── Provided data

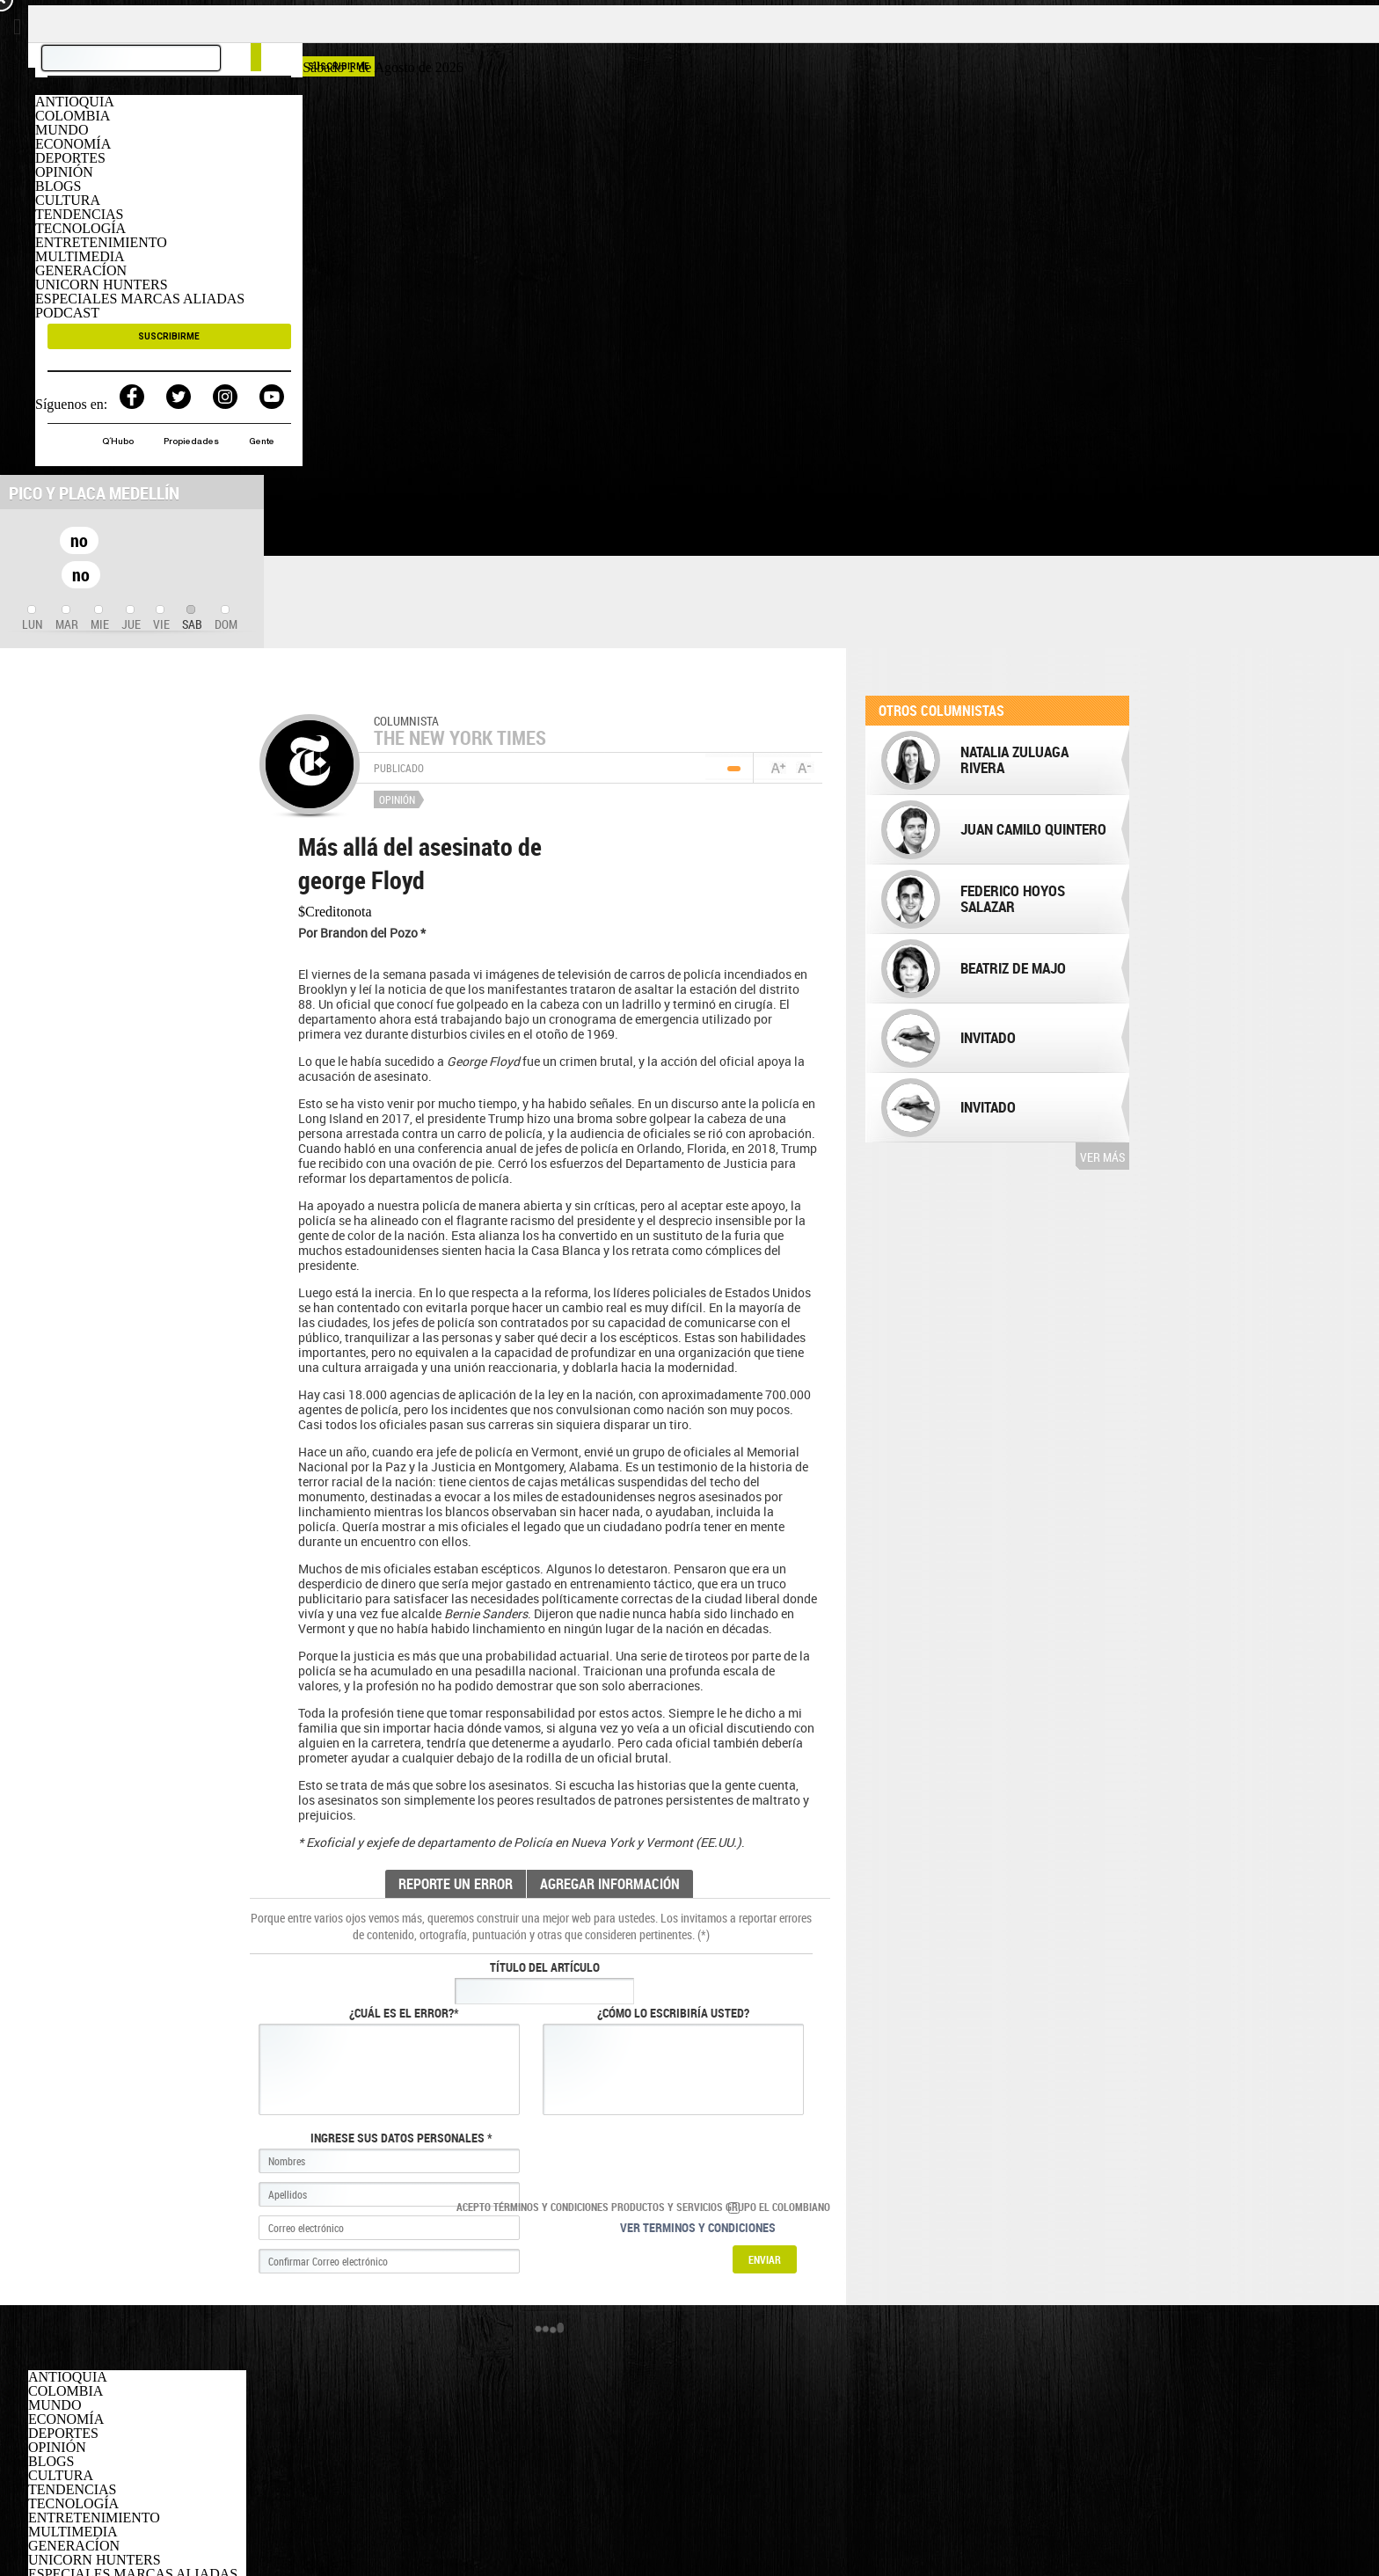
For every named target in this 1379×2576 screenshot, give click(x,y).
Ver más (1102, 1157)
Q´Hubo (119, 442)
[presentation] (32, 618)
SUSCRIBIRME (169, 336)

────

Exercise requirements = Write the data above as a two-column CSV headed input and output, with one row for each piece of text and its answer. Put each field in quotes, turn line breaks into spaces, and leave the pictures out.

Solution to this task =
input,output
"For every named target in this 1379×2576 screenshot, give click(x,y). Ver más","(1102, 1157)"
"Q´Hubo","(119, 442)"
"[presentation]","(32, 618)"
"SUSCRIBIRME","(169, 336)"